Data for this exercise

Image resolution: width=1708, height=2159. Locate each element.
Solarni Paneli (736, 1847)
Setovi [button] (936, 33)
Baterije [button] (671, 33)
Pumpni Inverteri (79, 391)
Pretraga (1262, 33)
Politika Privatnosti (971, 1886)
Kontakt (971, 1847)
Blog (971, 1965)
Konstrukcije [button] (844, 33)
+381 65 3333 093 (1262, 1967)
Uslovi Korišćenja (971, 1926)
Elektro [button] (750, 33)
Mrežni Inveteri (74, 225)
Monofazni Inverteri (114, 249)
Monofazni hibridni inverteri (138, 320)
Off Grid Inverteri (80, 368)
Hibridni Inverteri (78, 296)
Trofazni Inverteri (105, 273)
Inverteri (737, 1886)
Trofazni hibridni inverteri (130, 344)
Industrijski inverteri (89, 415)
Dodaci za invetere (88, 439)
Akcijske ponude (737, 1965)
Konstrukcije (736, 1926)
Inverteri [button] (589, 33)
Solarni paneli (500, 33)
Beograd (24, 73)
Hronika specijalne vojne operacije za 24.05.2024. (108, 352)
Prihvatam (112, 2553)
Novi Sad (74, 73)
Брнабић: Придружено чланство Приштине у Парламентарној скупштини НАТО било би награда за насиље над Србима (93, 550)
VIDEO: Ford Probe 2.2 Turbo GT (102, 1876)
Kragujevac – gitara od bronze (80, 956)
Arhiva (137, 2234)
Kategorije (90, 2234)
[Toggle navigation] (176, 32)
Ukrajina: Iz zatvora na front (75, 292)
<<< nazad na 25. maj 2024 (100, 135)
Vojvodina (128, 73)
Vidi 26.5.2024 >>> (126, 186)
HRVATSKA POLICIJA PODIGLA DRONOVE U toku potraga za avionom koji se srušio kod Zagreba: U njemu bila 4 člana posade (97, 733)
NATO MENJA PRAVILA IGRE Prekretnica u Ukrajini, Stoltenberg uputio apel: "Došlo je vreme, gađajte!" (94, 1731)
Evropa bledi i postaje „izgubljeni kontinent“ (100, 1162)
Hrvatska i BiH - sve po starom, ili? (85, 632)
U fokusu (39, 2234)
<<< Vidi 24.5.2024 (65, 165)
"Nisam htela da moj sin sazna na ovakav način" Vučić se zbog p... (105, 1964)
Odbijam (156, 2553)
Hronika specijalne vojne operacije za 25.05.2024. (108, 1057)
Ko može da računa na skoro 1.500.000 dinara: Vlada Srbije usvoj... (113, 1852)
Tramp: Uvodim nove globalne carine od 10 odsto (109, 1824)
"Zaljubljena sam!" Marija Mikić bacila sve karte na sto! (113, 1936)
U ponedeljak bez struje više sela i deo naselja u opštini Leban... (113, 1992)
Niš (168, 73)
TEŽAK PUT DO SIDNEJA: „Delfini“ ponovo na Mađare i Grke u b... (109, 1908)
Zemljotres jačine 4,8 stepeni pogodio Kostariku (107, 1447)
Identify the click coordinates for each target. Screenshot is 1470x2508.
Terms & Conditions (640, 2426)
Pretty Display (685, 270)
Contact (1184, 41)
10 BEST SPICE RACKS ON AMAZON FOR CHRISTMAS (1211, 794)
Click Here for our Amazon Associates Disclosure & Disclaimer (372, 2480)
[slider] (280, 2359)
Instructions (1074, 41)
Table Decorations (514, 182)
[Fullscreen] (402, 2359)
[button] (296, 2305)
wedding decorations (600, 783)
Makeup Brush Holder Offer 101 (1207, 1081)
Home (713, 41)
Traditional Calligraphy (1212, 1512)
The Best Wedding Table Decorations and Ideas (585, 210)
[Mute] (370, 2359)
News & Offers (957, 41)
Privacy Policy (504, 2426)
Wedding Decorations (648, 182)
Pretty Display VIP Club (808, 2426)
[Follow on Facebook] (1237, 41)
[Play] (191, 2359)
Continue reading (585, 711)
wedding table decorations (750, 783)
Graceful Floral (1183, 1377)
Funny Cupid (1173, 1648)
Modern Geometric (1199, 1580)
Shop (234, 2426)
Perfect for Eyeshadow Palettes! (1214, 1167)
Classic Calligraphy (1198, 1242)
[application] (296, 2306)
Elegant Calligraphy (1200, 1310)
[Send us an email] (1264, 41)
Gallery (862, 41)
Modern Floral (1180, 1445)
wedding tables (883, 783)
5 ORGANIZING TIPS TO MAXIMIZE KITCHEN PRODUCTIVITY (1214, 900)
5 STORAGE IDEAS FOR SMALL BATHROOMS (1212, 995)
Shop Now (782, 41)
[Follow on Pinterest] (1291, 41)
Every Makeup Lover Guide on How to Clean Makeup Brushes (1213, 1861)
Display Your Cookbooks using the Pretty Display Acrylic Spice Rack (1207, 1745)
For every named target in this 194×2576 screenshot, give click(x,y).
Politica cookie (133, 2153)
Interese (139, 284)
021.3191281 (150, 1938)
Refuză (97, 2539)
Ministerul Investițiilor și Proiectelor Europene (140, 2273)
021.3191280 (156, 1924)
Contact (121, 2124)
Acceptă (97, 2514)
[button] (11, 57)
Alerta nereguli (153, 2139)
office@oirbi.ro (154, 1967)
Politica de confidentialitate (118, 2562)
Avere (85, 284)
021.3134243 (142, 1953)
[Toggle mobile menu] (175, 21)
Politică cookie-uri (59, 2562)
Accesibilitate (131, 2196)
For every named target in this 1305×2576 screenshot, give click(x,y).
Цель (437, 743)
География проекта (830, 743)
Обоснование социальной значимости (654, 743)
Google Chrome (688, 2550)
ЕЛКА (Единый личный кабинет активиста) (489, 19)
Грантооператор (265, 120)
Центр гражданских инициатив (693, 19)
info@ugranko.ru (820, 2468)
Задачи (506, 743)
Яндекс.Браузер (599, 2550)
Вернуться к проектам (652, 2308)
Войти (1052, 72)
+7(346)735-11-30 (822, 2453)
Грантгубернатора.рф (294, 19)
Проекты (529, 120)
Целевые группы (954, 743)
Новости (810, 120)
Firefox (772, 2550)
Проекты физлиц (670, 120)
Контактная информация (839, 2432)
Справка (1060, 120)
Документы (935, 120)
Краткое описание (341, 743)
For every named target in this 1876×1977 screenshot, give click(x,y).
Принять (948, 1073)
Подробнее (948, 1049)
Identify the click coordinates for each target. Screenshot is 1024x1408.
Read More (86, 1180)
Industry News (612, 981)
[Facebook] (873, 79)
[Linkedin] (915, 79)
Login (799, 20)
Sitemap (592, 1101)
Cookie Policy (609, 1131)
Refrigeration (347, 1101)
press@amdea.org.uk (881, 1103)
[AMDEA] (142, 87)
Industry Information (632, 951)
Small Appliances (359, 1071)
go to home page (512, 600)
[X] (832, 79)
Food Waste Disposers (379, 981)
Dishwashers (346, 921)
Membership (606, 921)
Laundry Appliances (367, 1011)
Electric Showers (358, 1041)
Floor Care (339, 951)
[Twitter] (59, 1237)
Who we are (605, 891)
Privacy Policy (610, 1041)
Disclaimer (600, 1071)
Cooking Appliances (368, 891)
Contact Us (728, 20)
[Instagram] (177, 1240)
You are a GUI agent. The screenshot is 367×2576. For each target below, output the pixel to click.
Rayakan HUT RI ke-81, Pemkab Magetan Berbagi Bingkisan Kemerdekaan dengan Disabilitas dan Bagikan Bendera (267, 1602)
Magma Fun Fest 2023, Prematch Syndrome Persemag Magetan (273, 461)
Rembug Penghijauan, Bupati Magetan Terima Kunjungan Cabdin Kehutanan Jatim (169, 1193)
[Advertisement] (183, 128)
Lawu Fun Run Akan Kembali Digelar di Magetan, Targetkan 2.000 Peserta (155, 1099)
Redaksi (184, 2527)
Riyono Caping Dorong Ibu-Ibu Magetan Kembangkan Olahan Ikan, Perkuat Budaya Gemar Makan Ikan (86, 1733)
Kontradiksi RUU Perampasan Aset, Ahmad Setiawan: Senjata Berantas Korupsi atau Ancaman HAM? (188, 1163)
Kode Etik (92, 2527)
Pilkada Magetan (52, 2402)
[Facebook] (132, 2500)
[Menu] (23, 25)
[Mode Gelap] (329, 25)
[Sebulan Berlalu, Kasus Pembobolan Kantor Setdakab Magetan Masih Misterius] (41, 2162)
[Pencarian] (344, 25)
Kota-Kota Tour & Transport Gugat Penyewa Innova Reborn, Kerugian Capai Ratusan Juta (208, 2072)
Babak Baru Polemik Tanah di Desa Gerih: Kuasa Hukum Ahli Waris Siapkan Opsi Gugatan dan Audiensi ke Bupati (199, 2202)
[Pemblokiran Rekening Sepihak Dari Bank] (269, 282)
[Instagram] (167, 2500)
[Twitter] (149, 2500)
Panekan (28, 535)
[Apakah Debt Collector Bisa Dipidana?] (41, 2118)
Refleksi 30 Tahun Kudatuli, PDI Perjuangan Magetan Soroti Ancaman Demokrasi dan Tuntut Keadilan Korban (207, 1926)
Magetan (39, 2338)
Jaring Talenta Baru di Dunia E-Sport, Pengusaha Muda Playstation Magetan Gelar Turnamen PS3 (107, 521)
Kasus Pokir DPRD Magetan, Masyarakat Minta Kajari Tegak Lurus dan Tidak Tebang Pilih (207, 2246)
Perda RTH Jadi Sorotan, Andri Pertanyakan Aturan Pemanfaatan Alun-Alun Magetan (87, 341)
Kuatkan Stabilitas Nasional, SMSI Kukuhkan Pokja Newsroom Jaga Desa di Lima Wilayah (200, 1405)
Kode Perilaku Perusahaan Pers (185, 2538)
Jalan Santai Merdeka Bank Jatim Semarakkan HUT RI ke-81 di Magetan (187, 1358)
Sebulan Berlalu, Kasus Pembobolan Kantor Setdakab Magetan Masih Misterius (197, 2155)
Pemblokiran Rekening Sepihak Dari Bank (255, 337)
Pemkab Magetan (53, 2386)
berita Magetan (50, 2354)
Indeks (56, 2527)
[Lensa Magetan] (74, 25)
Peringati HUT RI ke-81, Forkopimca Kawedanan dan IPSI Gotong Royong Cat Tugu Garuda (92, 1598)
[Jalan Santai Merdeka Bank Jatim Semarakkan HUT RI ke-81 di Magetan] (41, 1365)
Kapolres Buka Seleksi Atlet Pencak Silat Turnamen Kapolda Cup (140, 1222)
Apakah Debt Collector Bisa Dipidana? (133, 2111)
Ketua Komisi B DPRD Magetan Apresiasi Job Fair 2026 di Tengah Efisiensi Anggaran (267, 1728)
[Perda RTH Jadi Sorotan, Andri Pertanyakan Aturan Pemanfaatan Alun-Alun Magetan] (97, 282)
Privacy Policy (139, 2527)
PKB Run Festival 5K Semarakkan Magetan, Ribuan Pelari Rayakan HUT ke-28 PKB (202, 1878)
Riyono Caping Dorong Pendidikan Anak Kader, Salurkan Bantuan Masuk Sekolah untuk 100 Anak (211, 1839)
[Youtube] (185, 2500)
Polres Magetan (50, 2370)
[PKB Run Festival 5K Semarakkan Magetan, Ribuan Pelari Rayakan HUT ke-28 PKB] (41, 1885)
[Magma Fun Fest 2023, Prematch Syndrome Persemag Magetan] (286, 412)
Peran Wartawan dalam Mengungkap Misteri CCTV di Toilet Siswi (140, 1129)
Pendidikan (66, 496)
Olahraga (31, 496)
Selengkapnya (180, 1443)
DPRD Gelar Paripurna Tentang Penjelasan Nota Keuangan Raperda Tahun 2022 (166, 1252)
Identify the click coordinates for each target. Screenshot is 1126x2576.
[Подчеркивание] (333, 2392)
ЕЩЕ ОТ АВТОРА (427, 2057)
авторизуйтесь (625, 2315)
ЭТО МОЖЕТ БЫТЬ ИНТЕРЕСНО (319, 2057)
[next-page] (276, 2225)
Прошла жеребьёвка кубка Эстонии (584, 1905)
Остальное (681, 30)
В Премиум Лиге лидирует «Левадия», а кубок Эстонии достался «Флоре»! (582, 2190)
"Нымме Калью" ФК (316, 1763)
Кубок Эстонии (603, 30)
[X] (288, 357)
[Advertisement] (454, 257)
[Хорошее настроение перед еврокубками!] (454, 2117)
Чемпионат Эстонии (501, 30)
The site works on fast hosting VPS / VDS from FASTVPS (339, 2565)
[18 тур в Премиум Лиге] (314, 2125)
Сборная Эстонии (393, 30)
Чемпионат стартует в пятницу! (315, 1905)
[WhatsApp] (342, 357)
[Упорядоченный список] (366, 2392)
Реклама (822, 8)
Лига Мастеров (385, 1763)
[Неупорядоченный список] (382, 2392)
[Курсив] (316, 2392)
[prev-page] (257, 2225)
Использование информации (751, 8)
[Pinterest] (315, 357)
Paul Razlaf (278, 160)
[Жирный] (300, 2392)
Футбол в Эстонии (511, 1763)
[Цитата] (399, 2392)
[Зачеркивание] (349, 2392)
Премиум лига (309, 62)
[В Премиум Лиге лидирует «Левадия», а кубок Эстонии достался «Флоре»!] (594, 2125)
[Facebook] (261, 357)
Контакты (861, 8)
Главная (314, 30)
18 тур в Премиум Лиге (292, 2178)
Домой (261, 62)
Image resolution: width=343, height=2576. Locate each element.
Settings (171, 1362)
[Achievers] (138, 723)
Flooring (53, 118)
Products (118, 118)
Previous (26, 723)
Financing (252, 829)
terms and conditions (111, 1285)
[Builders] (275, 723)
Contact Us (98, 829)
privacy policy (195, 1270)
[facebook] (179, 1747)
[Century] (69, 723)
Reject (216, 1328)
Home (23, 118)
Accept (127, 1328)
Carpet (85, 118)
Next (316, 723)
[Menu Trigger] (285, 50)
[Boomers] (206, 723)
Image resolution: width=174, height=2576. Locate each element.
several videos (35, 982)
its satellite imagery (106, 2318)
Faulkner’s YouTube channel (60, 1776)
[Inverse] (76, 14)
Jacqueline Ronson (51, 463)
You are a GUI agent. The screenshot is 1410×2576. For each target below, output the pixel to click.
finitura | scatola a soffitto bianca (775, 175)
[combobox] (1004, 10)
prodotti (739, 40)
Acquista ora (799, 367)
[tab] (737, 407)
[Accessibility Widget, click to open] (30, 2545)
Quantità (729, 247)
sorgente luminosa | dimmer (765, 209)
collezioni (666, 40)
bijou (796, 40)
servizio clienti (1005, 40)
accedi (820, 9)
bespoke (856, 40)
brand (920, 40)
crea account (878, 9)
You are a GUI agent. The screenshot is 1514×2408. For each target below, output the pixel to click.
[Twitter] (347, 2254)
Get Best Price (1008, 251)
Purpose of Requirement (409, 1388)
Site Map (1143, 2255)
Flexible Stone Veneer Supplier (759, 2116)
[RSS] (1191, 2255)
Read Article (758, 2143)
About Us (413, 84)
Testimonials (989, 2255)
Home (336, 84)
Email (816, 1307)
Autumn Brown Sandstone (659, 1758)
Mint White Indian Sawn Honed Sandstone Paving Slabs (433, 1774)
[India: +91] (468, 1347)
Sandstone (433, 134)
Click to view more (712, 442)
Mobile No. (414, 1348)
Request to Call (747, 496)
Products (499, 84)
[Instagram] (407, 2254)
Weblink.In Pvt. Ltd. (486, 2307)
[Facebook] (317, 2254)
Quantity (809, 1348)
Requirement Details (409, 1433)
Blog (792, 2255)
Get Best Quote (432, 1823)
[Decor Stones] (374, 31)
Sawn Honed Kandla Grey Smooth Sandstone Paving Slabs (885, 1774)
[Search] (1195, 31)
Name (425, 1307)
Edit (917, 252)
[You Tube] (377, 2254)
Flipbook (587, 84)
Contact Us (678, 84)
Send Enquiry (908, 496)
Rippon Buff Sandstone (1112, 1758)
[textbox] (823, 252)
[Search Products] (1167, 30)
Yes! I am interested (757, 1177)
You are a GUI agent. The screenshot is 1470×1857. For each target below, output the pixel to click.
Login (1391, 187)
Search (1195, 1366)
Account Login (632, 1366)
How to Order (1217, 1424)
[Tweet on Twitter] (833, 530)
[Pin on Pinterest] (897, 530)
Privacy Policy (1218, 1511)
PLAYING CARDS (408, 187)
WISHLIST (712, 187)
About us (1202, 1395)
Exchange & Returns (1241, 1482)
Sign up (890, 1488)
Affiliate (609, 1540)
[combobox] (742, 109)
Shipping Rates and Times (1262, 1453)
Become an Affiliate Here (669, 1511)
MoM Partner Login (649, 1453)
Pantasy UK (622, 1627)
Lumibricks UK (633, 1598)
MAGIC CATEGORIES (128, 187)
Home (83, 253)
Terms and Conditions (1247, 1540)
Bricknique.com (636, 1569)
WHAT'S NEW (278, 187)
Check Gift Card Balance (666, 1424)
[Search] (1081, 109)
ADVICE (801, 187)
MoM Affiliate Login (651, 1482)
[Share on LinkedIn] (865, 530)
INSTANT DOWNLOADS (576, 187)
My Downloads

Description of the task
What lines of the material above hold the string "button"? Please copy them.

The answer
Setovi [button] (936, 33)
Baterije [button] (671, 33)
Konstrukcije [button] (844, 33)
Elektro [button] (750, 33)
Inverteri [button] (589, 33)
[button] (296, 2305)
[button] (11, 57)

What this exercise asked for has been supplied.